I also add an indicator for side of the ear (odd is side one (L?), even is side 2) and a variable I call 'loc' to
indicate the value associated with the splxx variable.
I read the data into a data frame called spikelets. The first step is to remove the rows of missing responses:
naind <- apply(spikelets[, -1], 1, function(x) all(is.na<http://is.na>(x)))
spikelets2 <- spikelets[!naind, ]
Next, I use the plyr package and its melt() function to convert the data frame from 'wide' to 'long' form:
library(ggplot2) # attaches the plyr package in the loading process
spikes.long <- melt(spikelets2, id = 'cn')
The variable 'variable' contains the variable names as a vector (spl01, spl02, ..., spl14)
Next, I create a variable called loc, which represents the numeric part of the spl variables, and then
create a variable side to distinguish one side of the awn from the other. 'variable' is then removed...
spikes.long$loc <- as.numeric(substring(spikes.long$variable, 4))

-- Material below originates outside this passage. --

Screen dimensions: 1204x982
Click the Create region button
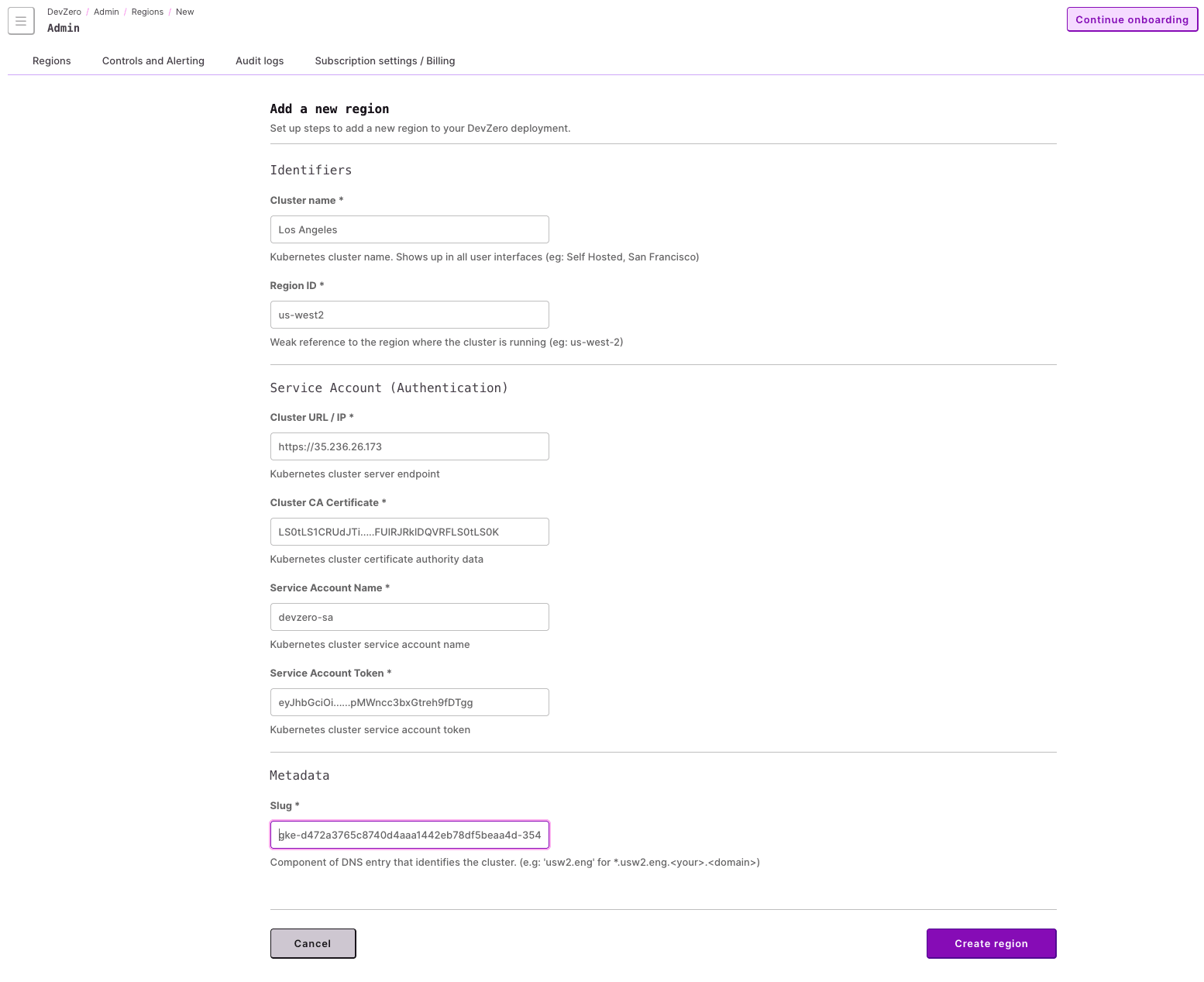[x=991, y=943]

spikes.long$side <- factor(2 - spikes.long$loc %% 2)
spikes.long$variable <- NULL
Now we're in a position to plot. The first is a scatterplot of the response by location, stratified by cultivar;
it contains color to distinguish sides.
# With color:
p <- qplot(loc, value, data = spikes.long, group = cn,
colour = side)
p + facet_grid(cn ~ .)
The color is not terribly informative, so to get rid of it, remove the colour = side argument. One could
also merge the plots together and fit smooths to the different cultivars.
ggplot(spikes.long, aes(loc, value, colour = cn)) +
geom_point() + geom_smooth(se = FALSE)
I also came up with boxplot pairs by side for each cultivar, which is shown below:
q <- ggplot(spikes.long, aes(side, value))

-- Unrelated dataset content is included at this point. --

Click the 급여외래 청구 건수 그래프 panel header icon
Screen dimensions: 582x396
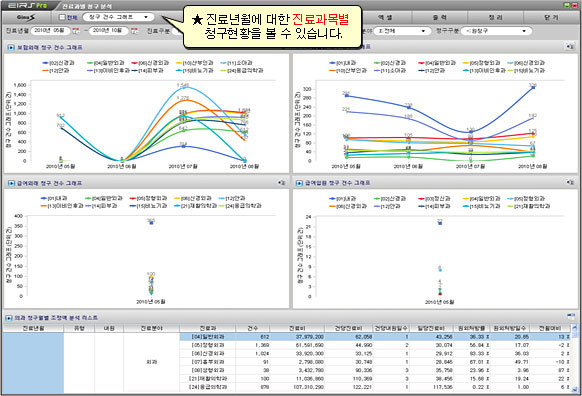[11, 183]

q + geom_boxplot() + facet_grid(~ cultivar)
For some reason, I kept getting these messages from every ggplot2 call:
Error in recordGraphics(drawGTree(x), list(x = x), getNamespace("grid")) :
invalid graphics state
but all of the plots rendered as expected.
HTH,
Dennis
2010/1/10 Carl-Göran CG. Pettersson <CG.Pettersson at vpe.slu.se<mailto:CG.Pettersson at vpe.slu.se>>
Dear all
R2.10 WinXP
I have a dataset dealing with the way different wheat cultivars build their yield.
Wheat ears are organised in spikelets where the spikelets can be numbered from the bottom, with even numbers on one side and odd on the other.
I know how many kernels there were in each spikelet after some months spent counting them...
Now I want to illustrate the differences between the cultivars in how the kernels are distributed in the ears.
In the best of all possible worlds it would be possible to place histograms or boxplots on adjecent sides of vertical lines representing different cultivars.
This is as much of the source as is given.